2. **FlashInfer 0.6.6 bundles CUTLASS 4.2.1** — The FlashInfer CUTLASS MoE backend failed on SM12x with `Failed to initialize cutlass TMA WS grouped gemm` due to the same missing tile constraints. Fixed upstream in [flashinfer-ai/flashinfer#2798](https://github.com/flashinfer-ai/flashinfer/pull/2798).
3. **`cutlass_scaled_mm_supports_fp4()` reported false availability** — Only checked CUDA runtime version (`>= 12080`), not whether the SM-specific kernel was actually compiled. On a build with only `ENABLE_NVFP4_SM100`, it incorrectly reported CUTLASS as available for SM12x, then failed at dispatch.

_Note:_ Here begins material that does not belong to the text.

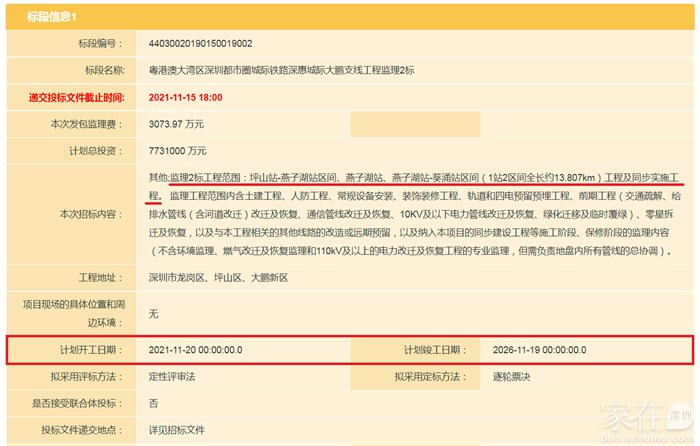
Task: Click the 计划竣工日期 value 2026-11-19
Action: pos(539,350)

4. **Quantization kernels had no SM runtime guard** — The `scaled_fp4_quant`, `silu_and_mul_nvfp4_quant`, and expert quant entry points dispatched to `_sm1xxa` kernels if *any* SM1xx was compiled, with no runtime check. If only SM100 SASS existed, CUDA would JIT-compile SM100 PTX for SM120 (different major arch), producing illegal instructions asynchronously — surfacing later at `synchronize()` as an opaque CUDA error.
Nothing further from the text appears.